Queries can also invoke statements that insert, update, or delete data, and do
not return any data as a result.
The query text is not parsed by Trino, only passed through, and therefore only subject to any security or access control of the underlying data source.
The following example sets the current database to the example_schema
of the
example
catalog. Then it calls the procedure in that schema to drop the
default value from your_column
on your_table
table using the standard SQL
syntax in the parameter value assigned for query
:
USE example.example_schema;
CALL system.execute(query => 'ALTER TABLE your_table ALTER COLUMN your_column DROP DEFAULT');
Verify that the specific database supports this syntax, and adapt as necessary based on the documentation for the specific connected database and database version.
Table functions#
The connector provides specific table functions to access DuckDB.
query(varchar) -> table
#
The query
function allows you to query the underlying database directly. It
requires syntax native to DuckDB, because the full query is pushed down and
processed in DuckDB. This can be useful for accessing native features which
are not available in Trino or for improving query performance in situations
where running a query natively may be faster.
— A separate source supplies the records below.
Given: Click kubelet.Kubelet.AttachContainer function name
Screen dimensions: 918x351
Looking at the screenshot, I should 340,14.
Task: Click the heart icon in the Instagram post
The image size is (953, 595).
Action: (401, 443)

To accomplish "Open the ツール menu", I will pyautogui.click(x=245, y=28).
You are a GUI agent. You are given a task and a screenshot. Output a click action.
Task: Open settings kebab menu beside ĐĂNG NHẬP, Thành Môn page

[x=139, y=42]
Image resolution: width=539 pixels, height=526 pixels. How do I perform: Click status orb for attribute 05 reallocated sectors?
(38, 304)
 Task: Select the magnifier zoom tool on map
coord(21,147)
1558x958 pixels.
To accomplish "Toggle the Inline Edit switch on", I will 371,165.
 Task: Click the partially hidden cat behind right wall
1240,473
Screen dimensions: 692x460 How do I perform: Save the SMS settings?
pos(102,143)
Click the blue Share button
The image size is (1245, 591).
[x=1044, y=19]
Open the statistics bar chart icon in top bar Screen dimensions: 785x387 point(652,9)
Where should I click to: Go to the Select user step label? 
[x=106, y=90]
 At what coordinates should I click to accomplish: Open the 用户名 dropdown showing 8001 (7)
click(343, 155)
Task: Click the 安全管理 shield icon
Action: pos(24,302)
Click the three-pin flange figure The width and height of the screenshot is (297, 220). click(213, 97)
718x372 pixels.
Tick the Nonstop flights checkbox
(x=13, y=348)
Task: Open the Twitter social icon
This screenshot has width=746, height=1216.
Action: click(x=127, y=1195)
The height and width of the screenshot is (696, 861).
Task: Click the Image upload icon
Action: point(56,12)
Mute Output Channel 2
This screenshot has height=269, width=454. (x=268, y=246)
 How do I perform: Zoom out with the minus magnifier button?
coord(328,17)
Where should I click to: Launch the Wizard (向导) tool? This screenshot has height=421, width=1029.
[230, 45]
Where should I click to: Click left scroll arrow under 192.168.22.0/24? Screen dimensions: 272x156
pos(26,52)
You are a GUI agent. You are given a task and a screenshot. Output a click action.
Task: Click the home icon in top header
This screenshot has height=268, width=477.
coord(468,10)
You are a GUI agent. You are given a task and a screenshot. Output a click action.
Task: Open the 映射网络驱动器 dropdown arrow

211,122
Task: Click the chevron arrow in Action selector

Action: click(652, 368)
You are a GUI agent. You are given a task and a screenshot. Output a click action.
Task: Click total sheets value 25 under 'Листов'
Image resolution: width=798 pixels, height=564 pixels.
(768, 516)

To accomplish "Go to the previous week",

Find details about the SQL support of DuckDB that you can use in the query in the DuckDB SQL Command Reference and other statements and functions.
The native query passed to the underlying data source is required to return a table as a result set. Only the data source performs validation or security checks for these queries using its own configuration. Trino does not perform these tasks. Only use passthrough queries to read data.
As a simple example, query the example
catalog and select an entire table:
SELECT
*
FROM
TABLE(
example.system.query(
query => 'SELECT
*
FROM
tpch.nation'
)
);
Note
The query engine does not preserve the order of the results of this
function. If the passed query contains an ORDER BY
clause, the
function result may not be ordered as expected.